Всенародно любимую телеведущую Франс (Леа Сейду, в центре) режиссер делает олицетворением страны.
Фото: Экспонента
В прокат вышел фильм едва ли не лучшего европейского режиссера Брюно Дюмона «Суперзвезда» («France»). Михаил Трофименков сначала удивился, почему прокатчики определили его жанр как «комедию», но по здравом размышлении понял, что единственно точное определение звучало бы как «фильм Дюмона».
Дюмон, как и подобает профессиональному философу,— вещь в себе. Начиная с эссе о провинциальных скинхедах «Жизнь Иисуса» (1993) и ошеломившего Канн «антидетектива» «Человечность» (1999), он не просто ускользает от любых классификаций. Он заставляет биться над вопросом, о чем вообще снят тот или иной его фильм, будь то фильм о каннибалах начала ХХ века («В тихом омуте», 2016) или о парнях, тихо звереющих на войне где-то на Востоке («Фландрия», 2006). Дюмон всегда ведет речь о чем-то большем, надчеловеческом или слишком человеческом.
Кто он такой? Мрачный, на грани садизма, мизантроп — или печальник об утраченной миром человечности? Большой католический режиссер, наследник Брессона или Кесьлевского — или атеист, видящий за святыми ликами ухмылку сатаны? Очевидны лишь навязчивые темы: Бог, безумие, буржуазность.
Проще говоря, бесконечный закат Европы и Франции, к которой блестящий знаток живописи, поэзии и истории испытывает любовь-ненависть. Исходное название «Суперзвезды» — «France» — переводится двояко. Или как «Франс» по имени супер-пупер-популярной телеведущей Франс де Мёр (Леа Сейду). Или как «Франция», что в сочетании с фамилией героини звучит или как «Франция остается» (France demeure), или, если исключить аристократическую приставку «де», навевает кладбищенские ассоциации типа «Франция умирает» (France meurt). Недаром коллега Франс, выдающий себя за профессора латыни, соблазняет ее в швейцарском санатории, распевая старинные гимны о конце света.

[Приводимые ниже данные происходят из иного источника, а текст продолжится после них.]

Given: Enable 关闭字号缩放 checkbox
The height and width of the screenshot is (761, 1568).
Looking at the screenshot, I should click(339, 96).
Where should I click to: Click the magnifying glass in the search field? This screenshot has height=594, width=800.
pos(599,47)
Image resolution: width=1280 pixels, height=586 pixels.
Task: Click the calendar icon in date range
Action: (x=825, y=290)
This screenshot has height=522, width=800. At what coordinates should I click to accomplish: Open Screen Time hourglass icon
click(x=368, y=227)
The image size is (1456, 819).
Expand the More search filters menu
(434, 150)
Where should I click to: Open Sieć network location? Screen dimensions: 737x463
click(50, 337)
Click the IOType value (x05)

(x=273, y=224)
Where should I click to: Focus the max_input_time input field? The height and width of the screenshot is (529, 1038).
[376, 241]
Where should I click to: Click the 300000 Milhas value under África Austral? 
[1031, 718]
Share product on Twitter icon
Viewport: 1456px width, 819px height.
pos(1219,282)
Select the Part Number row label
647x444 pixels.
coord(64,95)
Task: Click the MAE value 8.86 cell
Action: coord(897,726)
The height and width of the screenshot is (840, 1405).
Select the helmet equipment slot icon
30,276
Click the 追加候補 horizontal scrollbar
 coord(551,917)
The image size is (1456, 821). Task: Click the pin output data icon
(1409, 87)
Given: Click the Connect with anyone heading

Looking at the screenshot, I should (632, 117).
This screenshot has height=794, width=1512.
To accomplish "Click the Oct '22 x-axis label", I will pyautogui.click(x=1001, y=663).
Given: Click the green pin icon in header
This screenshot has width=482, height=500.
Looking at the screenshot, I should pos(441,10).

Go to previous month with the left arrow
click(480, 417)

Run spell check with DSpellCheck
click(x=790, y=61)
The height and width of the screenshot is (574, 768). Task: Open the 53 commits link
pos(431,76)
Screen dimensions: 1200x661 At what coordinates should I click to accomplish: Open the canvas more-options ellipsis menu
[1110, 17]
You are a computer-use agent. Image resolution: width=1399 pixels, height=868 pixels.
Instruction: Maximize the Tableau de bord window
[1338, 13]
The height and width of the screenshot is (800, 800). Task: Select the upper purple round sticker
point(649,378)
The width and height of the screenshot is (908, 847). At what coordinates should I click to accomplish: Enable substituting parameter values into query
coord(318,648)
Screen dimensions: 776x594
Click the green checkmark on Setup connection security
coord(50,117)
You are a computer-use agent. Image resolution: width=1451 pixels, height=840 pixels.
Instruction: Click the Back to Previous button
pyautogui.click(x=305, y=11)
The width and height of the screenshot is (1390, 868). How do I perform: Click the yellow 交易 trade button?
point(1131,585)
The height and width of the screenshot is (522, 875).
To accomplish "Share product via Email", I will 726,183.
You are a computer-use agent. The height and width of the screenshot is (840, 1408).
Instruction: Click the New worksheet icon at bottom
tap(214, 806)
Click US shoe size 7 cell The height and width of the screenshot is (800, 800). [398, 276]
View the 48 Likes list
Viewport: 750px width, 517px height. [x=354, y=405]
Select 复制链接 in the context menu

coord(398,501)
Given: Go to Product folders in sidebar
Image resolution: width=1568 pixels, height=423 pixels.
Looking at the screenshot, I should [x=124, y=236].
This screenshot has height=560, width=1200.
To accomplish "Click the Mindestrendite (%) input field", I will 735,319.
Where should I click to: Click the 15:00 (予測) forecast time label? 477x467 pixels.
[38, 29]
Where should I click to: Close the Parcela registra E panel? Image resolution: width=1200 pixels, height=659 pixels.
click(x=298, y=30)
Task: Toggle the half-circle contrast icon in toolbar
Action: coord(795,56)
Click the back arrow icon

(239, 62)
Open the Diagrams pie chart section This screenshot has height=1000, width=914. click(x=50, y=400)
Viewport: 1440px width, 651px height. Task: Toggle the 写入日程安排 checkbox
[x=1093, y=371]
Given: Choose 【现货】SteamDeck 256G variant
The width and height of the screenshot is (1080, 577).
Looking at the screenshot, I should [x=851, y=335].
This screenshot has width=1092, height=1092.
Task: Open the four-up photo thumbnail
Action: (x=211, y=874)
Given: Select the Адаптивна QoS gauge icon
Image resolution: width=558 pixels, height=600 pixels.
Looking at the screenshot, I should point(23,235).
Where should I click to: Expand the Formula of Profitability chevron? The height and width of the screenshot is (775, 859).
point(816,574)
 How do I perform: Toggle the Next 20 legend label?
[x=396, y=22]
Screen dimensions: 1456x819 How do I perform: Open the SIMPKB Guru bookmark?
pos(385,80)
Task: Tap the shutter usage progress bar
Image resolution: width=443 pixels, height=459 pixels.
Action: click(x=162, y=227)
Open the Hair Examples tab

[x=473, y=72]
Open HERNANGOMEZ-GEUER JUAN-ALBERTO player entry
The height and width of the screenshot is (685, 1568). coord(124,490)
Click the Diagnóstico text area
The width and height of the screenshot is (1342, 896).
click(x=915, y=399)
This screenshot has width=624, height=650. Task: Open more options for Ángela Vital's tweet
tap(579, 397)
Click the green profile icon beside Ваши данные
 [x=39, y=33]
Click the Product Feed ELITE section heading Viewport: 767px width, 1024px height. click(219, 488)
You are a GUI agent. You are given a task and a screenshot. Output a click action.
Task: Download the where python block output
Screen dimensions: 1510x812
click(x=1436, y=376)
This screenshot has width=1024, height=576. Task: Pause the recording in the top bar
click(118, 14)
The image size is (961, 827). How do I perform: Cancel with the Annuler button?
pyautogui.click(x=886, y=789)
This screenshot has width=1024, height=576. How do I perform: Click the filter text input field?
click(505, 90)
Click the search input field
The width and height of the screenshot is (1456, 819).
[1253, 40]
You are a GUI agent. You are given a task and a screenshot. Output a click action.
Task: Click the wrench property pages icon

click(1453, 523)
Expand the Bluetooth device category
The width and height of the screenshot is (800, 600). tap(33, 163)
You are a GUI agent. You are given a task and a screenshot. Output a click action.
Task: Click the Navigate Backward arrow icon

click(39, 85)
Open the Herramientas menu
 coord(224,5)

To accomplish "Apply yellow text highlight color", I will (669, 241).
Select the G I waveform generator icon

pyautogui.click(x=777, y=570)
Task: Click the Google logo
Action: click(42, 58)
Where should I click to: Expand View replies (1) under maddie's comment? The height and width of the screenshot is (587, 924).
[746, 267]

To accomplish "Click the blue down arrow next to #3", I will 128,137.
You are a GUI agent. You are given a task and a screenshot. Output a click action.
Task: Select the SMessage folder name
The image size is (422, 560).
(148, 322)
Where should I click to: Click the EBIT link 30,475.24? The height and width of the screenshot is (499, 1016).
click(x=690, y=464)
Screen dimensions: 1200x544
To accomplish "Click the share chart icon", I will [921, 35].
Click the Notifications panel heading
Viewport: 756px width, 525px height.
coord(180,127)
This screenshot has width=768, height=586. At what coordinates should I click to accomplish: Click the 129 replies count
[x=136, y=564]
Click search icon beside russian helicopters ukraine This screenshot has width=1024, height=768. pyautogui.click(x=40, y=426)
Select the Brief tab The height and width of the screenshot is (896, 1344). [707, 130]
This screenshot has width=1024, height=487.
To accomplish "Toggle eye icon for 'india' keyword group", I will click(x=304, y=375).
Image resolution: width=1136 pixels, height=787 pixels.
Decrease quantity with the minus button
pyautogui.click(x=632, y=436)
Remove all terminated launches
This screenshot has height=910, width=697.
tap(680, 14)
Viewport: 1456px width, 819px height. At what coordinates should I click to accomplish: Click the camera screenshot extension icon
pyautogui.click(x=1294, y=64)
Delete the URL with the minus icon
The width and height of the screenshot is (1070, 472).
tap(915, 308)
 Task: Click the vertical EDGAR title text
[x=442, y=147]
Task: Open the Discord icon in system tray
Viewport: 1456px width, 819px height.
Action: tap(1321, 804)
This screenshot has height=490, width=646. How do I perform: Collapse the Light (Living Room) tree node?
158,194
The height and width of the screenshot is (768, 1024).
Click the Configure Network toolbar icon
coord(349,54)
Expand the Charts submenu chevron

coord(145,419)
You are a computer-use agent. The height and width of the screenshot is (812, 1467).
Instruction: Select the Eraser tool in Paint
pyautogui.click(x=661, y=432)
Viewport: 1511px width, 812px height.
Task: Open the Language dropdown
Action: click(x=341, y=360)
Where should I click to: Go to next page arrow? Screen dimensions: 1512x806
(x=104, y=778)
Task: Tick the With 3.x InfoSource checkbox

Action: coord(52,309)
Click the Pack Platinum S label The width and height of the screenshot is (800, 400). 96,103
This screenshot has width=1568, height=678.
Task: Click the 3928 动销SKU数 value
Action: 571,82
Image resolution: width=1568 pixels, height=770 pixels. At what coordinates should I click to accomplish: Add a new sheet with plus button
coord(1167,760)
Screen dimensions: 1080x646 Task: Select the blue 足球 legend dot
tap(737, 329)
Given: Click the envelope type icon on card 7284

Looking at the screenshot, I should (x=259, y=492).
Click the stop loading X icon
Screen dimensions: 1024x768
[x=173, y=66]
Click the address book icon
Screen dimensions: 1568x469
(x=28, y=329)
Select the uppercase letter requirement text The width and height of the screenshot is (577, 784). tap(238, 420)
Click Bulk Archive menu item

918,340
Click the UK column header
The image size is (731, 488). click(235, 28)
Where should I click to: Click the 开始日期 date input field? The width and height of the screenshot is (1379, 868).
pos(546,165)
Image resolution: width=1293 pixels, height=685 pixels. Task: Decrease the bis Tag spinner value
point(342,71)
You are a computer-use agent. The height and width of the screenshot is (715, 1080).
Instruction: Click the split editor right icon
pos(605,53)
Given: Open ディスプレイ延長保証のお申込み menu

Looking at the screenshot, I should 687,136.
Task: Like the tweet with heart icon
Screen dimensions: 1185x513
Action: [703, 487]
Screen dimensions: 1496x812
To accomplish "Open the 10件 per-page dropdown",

Что-что? Этот вот глянцевый манекен с чересчур алой помадой на губах стервозного ангела и есть Франция? Эта девочка-припевочка, бодро режиссирующая эпизоды гражданской войны в Мали и провоцирующая идиотским вопросом президента на еще более идиотский ответ? Та самая Франция, которую воплощали Жанна д’Арк — ей Дюмон посвятил провокационный мюзикл «Жанетт» (2017) — и замученная в сумасшедшем доме скульптор Камилла Клодель («Камилла Клодель, 1915», 2013)?
Ну да, Франс — современная аватара пресловутой douce France — «милой» или «нежной» Франции, которую воспевали классики. Франс-Франция живет по главному закону «общества спектакля», который декларирует инфернальная в своей обыденности Лу (Бланш Гарден), ассистентка Франс: «Чем хуже, тем лучше». Лу — одна из участников почти бурлескного хоровода, окружающего звезду. Претенциозный и давно безразличный муж — типа эссеист-романист. Бравый генерал, вдруг цитирующий в прямом эфире Брехта. Один из клошаров, которым, вдарившись в человеколюбие, Франс раздает еду, обзывающий суперзвезду «сучкой». Родители сбитого Франс курьера-марокканца, так потрясенные явлением дивы в больничную палату сына, что непрестанно ее благодарят, хотя, по совести, глаза бы ей выцарапать.
Франс-Франция органично бессовестна и бесстыдна, когда исполняет порнографический танец с фаллическим микрофоном на фоне ближневосточных руин или попрекает мужа тем, что он зарабатывает в пять раз меньше, чем она. И столь же органично ранима и сентиментальна, когда плачет, а плачет она — сбив дебиловатого Батиста — с удручающей регулярностью, что в прямом эфире, что по жизни. Столь же искренне объявляет об окончании телекарьеры, сколь и о возвращении на экран. Несчастная, искусственная дура — вот кто такая, на экспертный взгляд Дюмона, современная Франция. Он не обличает, он констатирует, подставляет нежной Франции безжалостное зеркало.
От Дюмона не то чтобы ждешь кровавого катарсиса. Просто знаешь, что вот это вот благополучие не может не рвануть. В «Суперзвезде» есть такой выплеск жестокости — страшная гибель близких людей Франс. Но — Дюмон есть Дюмон — этот выплеск компенсируется финальной пародией на него. Тут вот люди погибают, а тут вот парижский гопник зверски избивает невинный скутер, прикованный цепью к ограде Люксембургского сада. То ли плакать, то ли смеяться, но главное — чтобы помада не размазалась на губах великолепной Леа Сейду.